Today’s global supply chains reach across continents and time zones. They tie together raw materials providers, suppliers, manufacturers, ocean carriers, retailers, and 3PLs. Companies demand better insights and visibility into their supply chains to deal with the added complexity. This is essential for carriers and logistics providers, who operate key components of the enterprise supply chain. And because of this, their customers demand high capabilities and service levels. This includes technology capabilities.
Carriers and shippers need to be aligned in a collaborative, open environment not only for the sake of requirements such as these, but in day-to-day transactions. A collaborative e-commerce model enables carriers to offer greater levels of service, visibility and collaboration. As supply chains become increasingly complex and challenging, every party involved is focused on its customers’ needs. A cloud approach can help customers prepare for upcoming container weight verification mandates, but more importantly, it simplifies necessary data transfers and fosters deeper levels of collaboration and visibility to meet end-customer needs.
Leading carriers can provide a competitive advantage to help customers maintain a handle on outsourced production. Cloud supply chain technologies that align parties and deliver hyper-connectivity are changing the game. Innovative carriers are delivering collaborative new solutions that help customers transform their supply chains and achieve new levels of visibility and maturity. Many have deployed cloud technology platforms to serve as an easy-to-use, transparent tool to facilitate bookings and shipping documentation. The real power is beyond these point benefits – in the essence of transparency and collaboration fostered at the core of the relationship. This will be a strategic advantage in the years ahead, with implications far beyond the IMO requirements.

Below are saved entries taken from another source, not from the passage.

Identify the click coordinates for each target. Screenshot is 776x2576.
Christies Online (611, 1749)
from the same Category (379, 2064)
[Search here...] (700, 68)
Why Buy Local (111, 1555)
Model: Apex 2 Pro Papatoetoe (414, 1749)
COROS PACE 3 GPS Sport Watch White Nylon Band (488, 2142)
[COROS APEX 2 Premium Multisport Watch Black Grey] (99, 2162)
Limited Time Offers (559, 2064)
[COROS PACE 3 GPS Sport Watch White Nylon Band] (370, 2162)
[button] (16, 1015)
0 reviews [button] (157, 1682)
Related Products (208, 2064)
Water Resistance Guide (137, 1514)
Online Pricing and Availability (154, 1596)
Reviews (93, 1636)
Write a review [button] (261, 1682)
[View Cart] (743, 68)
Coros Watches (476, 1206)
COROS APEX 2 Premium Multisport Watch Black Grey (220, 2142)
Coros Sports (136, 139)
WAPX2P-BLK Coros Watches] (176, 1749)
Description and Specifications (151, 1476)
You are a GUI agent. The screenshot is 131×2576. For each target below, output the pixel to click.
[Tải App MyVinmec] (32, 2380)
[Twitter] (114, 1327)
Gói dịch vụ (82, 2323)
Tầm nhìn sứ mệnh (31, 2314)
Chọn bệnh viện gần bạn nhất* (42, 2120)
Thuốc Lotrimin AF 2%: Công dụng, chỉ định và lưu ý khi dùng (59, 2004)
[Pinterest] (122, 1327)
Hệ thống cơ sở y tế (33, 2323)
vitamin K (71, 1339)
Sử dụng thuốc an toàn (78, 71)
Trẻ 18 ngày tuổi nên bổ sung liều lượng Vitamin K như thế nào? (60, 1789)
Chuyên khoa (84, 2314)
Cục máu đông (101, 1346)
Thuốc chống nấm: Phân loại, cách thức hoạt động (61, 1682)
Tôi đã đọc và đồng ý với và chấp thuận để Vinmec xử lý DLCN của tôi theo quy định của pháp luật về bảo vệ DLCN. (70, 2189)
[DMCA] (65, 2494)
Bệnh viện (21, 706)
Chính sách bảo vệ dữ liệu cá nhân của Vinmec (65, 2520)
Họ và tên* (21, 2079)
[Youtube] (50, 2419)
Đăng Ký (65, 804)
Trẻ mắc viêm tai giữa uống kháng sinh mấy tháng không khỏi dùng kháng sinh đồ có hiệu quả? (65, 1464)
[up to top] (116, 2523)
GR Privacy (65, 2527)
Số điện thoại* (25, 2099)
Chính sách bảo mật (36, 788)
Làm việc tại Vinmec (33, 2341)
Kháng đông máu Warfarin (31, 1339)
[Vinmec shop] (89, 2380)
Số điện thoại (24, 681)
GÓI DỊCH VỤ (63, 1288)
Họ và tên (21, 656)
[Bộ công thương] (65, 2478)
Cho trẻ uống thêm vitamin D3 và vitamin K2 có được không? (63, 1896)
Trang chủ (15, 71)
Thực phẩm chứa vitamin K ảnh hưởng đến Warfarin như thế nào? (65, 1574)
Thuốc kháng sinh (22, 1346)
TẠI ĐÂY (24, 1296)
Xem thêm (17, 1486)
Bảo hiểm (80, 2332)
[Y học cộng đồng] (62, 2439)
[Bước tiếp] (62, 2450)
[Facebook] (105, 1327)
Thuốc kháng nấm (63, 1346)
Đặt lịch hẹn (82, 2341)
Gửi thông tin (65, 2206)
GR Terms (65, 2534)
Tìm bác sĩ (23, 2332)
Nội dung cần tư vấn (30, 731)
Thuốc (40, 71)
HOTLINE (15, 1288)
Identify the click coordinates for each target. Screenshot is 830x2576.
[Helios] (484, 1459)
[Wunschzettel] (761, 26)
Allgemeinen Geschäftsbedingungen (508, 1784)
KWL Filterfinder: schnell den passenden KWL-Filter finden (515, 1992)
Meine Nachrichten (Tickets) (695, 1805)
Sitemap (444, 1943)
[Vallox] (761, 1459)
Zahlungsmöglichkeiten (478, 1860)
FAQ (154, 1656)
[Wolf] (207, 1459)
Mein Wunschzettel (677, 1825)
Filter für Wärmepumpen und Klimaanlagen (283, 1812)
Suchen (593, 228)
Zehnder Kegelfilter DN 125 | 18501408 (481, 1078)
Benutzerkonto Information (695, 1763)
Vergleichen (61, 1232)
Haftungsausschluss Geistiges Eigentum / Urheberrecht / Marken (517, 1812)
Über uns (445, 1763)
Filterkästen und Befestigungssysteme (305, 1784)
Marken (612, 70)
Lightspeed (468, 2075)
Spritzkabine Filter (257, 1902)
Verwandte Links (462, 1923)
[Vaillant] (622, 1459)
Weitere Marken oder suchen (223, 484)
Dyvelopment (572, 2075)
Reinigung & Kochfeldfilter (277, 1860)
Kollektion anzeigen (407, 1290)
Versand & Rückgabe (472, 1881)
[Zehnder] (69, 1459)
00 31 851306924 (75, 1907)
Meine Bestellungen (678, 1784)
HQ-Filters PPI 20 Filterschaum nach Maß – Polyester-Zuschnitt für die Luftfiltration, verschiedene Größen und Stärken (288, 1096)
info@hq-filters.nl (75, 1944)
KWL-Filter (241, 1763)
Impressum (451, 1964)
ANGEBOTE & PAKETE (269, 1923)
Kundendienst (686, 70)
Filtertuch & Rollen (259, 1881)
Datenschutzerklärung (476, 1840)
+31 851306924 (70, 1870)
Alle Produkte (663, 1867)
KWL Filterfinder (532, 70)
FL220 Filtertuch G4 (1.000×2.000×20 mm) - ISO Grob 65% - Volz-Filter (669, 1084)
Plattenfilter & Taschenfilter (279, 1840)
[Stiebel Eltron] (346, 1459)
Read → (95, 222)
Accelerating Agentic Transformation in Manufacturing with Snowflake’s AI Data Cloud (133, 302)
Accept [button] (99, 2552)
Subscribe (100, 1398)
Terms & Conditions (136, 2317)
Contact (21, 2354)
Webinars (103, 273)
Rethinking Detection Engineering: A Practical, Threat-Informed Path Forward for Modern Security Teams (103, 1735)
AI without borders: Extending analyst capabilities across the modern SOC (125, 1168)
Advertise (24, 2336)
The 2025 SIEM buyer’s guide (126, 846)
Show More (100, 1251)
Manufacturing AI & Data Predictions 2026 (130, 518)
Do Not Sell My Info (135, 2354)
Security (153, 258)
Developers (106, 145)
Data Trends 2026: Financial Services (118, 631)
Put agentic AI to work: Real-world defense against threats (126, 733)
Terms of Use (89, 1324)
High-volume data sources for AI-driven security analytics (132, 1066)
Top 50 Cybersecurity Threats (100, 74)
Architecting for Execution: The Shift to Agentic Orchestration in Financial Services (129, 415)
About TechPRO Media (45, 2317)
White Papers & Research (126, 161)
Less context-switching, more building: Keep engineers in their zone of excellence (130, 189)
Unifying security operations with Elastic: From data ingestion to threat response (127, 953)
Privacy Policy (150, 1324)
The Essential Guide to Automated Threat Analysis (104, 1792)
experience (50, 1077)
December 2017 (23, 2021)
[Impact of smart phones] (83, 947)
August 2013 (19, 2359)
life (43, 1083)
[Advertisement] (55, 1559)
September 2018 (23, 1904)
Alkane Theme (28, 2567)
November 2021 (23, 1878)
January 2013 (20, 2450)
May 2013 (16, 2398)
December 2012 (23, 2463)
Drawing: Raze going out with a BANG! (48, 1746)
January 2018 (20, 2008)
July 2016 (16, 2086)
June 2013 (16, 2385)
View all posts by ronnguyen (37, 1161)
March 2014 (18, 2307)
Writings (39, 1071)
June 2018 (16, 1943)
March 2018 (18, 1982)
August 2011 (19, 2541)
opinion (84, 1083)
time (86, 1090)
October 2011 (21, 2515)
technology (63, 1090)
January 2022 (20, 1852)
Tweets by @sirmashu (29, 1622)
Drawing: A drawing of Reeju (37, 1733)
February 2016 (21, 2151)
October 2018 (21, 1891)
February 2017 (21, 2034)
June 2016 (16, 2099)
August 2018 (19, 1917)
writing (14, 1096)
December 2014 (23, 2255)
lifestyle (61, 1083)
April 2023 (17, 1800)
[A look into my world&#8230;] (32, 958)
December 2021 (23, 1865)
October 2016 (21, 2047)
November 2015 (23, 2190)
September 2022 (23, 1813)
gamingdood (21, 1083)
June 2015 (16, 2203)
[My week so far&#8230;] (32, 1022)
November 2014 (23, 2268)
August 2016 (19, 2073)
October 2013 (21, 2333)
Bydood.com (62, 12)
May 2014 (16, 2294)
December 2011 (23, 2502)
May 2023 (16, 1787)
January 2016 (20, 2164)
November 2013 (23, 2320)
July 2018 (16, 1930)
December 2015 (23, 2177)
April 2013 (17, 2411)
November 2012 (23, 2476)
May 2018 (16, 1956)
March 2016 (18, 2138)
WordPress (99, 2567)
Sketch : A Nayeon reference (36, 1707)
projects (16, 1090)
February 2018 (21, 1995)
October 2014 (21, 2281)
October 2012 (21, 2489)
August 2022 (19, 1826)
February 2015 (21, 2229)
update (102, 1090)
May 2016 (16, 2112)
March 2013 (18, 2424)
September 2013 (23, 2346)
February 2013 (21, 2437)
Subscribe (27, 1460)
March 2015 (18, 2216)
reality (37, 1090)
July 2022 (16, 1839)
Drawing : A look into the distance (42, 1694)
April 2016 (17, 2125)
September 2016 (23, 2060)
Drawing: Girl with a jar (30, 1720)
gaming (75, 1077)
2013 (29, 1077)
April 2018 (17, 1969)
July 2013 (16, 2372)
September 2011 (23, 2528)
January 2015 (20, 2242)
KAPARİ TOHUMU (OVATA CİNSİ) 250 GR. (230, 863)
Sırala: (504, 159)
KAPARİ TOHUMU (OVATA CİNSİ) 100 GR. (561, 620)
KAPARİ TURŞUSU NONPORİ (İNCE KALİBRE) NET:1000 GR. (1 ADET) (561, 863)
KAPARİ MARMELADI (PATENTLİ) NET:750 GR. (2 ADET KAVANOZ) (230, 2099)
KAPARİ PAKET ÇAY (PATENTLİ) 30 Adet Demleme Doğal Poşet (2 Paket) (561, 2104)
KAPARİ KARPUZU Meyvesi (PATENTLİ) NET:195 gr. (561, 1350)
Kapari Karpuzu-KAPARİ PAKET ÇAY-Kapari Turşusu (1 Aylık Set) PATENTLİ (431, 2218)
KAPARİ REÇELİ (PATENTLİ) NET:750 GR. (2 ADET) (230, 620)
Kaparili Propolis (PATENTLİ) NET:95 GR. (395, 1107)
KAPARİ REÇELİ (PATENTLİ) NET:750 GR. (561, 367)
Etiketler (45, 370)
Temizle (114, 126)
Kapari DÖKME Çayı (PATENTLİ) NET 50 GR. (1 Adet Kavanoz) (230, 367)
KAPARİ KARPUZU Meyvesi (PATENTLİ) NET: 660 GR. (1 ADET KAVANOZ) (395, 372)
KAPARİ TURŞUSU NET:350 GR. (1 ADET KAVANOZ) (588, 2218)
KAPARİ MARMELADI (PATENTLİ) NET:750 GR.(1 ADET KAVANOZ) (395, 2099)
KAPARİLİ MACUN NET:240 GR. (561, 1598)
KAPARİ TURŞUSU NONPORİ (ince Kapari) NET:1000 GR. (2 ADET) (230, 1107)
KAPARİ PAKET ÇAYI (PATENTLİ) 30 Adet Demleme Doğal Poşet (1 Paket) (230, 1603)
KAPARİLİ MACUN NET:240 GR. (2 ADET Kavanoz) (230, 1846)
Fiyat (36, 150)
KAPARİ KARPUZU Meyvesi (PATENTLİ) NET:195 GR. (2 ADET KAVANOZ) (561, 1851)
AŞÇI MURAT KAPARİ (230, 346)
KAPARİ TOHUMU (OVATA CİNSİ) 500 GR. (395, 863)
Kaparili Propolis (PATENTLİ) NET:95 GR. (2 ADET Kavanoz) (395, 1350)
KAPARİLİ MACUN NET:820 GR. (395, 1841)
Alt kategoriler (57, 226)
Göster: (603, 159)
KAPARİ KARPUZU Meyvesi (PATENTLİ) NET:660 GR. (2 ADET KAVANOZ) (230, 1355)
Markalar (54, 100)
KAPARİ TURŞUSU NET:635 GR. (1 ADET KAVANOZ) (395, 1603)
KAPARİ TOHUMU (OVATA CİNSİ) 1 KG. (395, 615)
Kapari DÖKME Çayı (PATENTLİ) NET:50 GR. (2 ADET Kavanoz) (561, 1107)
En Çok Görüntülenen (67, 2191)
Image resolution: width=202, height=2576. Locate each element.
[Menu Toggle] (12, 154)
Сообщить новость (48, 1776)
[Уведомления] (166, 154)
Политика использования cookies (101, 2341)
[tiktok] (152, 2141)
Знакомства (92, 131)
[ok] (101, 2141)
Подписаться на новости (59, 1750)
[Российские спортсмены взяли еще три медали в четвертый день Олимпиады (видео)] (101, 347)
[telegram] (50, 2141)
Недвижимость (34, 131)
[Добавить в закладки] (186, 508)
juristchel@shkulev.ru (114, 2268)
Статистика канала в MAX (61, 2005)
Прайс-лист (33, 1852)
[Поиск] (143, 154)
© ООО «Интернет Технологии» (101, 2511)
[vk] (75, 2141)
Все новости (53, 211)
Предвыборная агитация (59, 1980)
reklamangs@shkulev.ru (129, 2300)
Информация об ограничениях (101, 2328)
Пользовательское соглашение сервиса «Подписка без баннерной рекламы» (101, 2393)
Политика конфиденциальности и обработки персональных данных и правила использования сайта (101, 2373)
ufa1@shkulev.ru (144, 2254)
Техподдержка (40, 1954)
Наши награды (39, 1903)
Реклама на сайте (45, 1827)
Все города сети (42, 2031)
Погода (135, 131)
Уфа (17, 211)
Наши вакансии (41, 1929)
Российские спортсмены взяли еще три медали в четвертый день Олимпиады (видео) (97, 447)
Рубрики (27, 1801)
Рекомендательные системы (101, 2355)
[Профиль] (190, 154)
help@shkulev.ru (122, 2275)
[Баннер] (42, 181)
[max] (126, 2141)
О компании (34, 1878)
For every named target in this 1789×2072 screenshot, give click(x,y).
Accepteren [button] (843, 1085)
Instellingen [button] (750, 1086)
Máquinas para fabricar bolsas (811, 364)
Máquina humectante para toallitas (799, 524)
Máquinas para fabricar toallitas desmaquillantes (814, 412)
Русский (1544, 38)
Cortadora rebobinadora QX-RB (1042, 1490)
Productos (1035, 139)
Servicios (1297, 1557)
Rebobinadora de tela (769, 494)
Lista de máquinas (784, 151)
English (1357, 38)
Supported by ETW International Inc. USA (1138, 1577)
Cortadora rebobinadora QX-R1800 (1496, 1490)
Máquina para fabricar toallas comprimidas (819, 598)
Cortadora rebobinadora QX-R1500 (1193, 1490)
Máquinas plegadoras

Michelle Cummings is Vice President, Ocean Services and Partners, at GT Nexus, an Infor Company. She has over two decades of sales, marketing and operations experience in the container shipping and logistics industries. At GT Nexus, Michelle is currently responsible for ocean transportation transaction business, which involves all of the top ocean carriers and 3PLs, plus many of the world’s largest shippers, forwarders and consignees. She is a subject matter expert in ocean data quality as well as creating internal efficiencies for carriers and customers through operational process improvements. Prior to GT Nexus, Michelle was Vice President of North America for Inttra and Vice President of Sales and Business Information Systems for Maritime Direct in New York City. She has also held various management positions within the Ocean Freight Industry including Director of Sales and Marketing for Cast North America, CP Ships, based in their Montreal Headquarters. Michelle earned a B.A. degree in Communications from Michigan State University.